**Action item:**
Find each line below that includes "button", then copy it.

**Available records:**
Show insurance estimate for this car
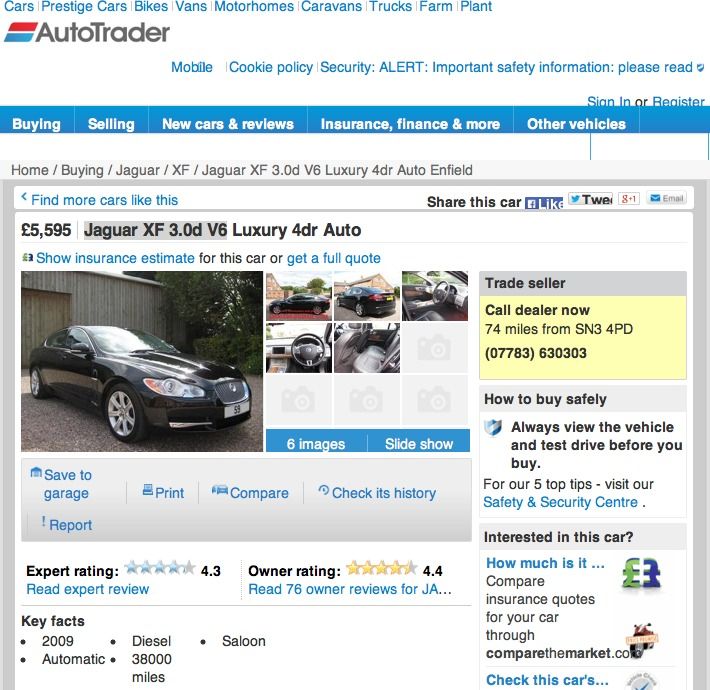The image size is (710, 690). 115,258
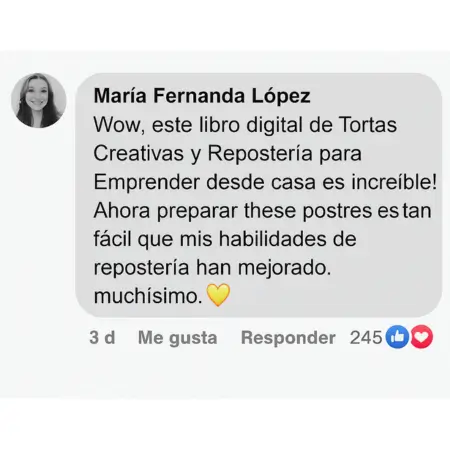450x450 pixels.
Task: Click the word "mejorado." in the comment
Action: [x=284, y=268]
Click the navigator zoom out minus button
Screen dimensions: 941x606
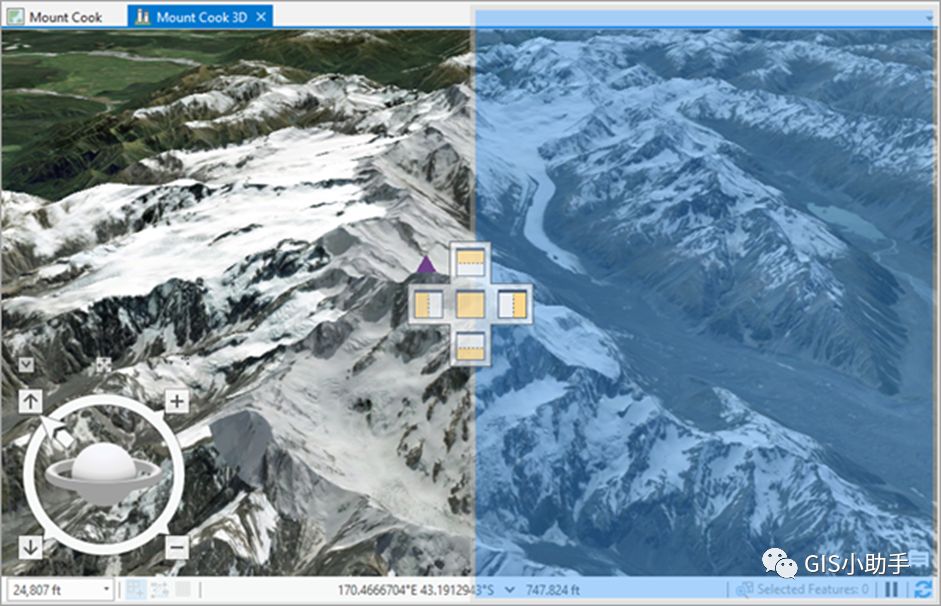click(x=177, y=547)
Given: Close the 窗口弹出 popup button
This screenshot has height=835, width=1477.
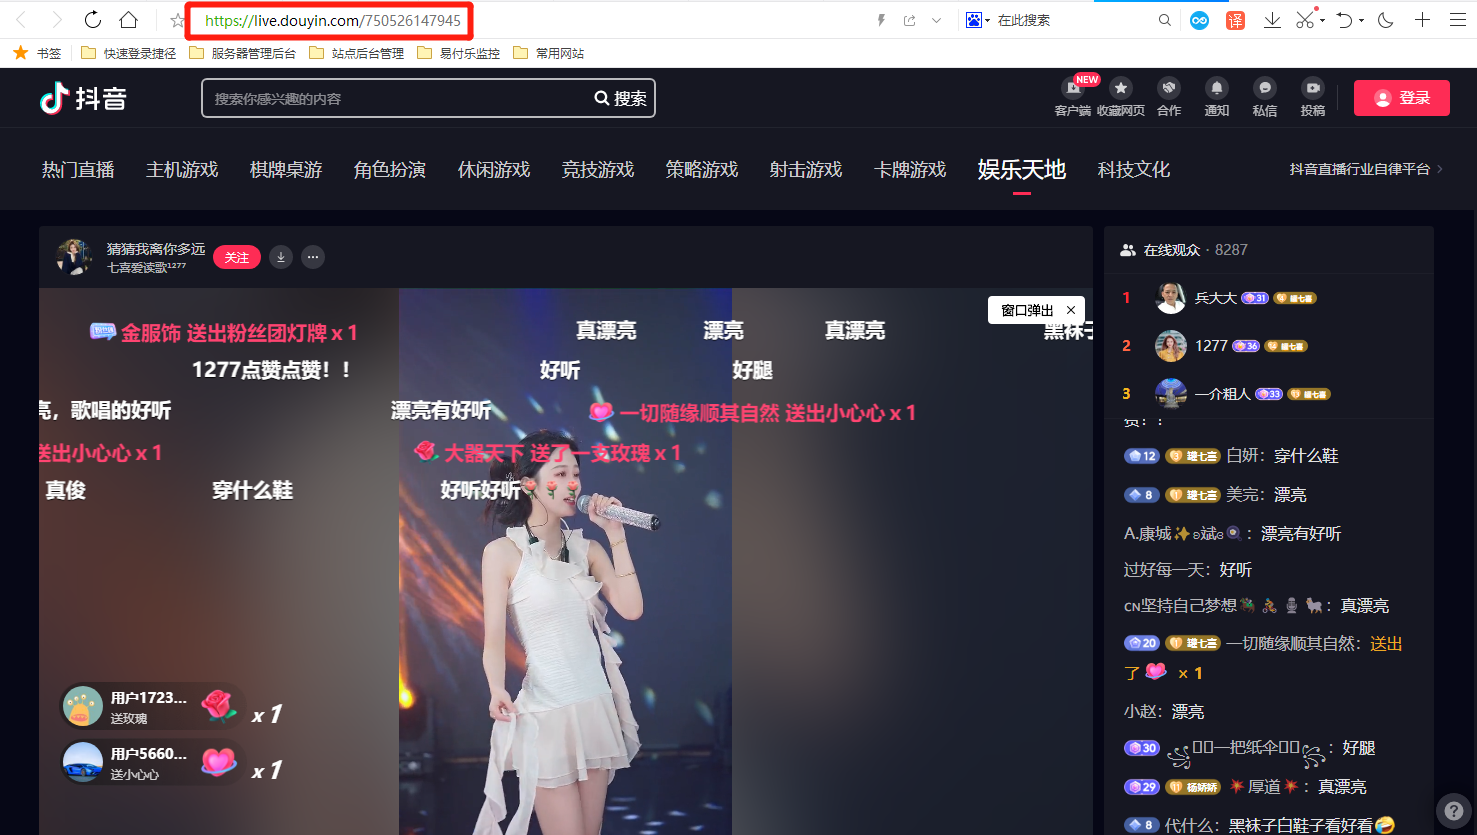Looking at the screenshot, I should pyautogui.click(x=1071, y=310).

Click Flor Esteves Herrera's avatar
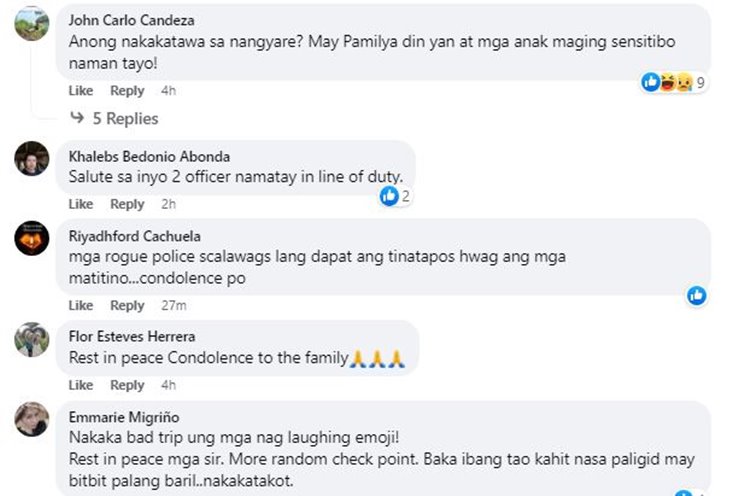click(x=31, y=339)
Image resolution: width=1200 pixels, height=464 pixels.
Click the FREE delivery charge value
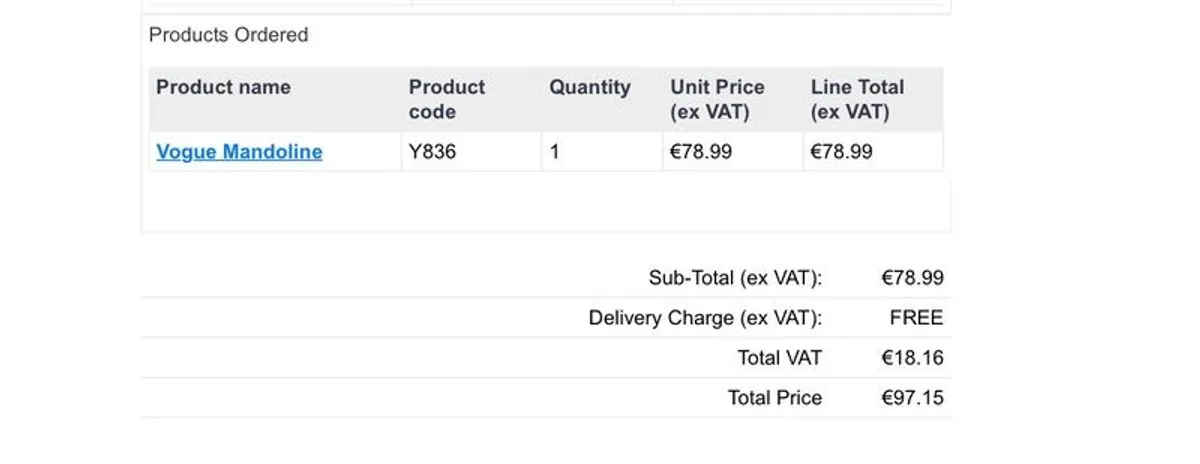pos(916,318)
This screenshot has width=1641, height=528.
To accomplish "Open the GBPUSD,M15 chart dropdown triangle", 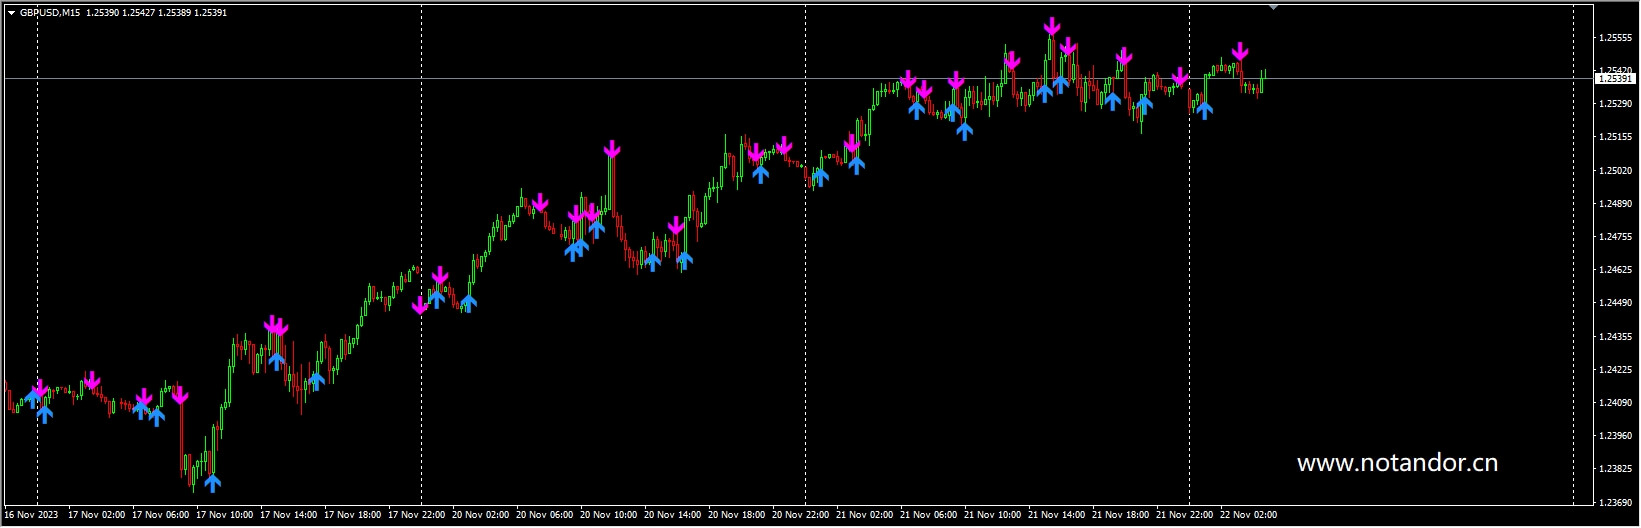I will (x=11, y=13).
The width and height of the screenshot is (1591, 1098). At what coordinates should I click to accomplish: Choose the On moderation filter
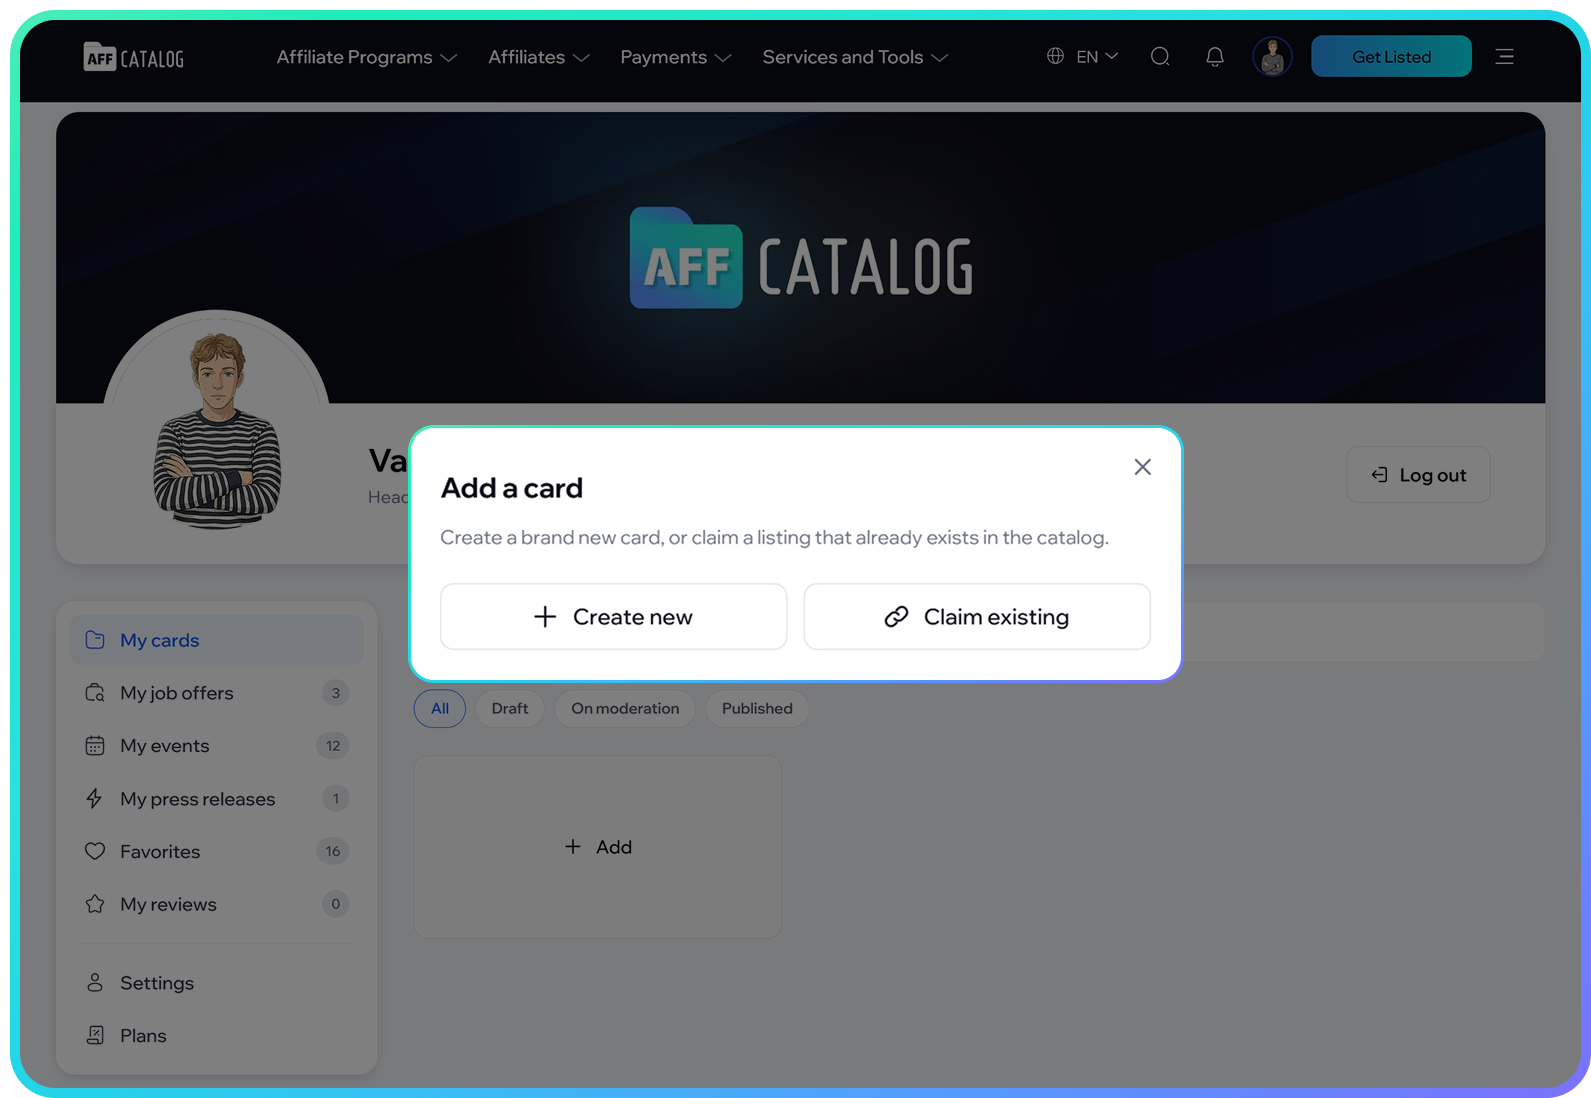625,708
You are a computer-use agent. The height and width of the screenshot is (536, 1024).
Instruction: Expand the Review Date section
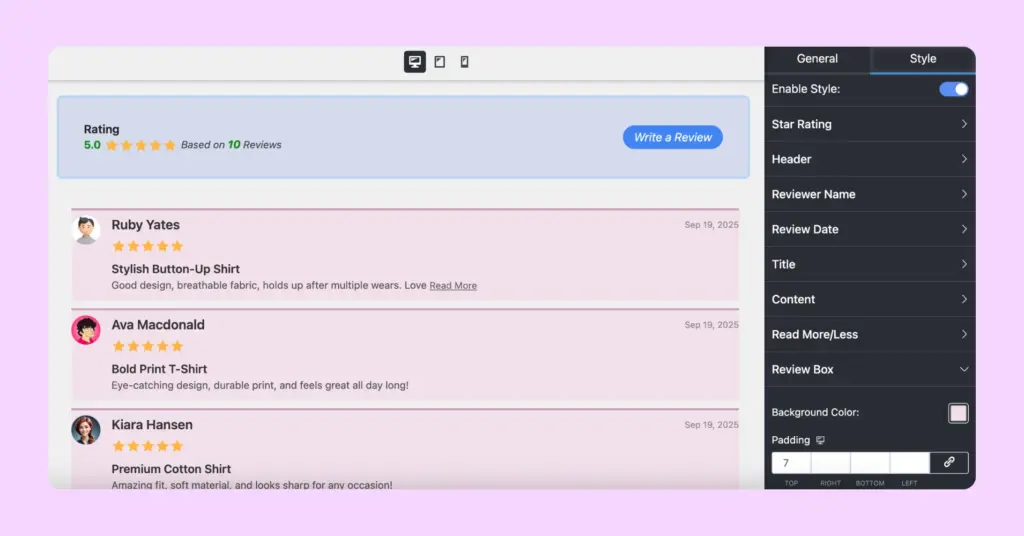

**Exercise response:**
Click the navigator zoom out minus button
Given: Close the 窗口弹出 popup button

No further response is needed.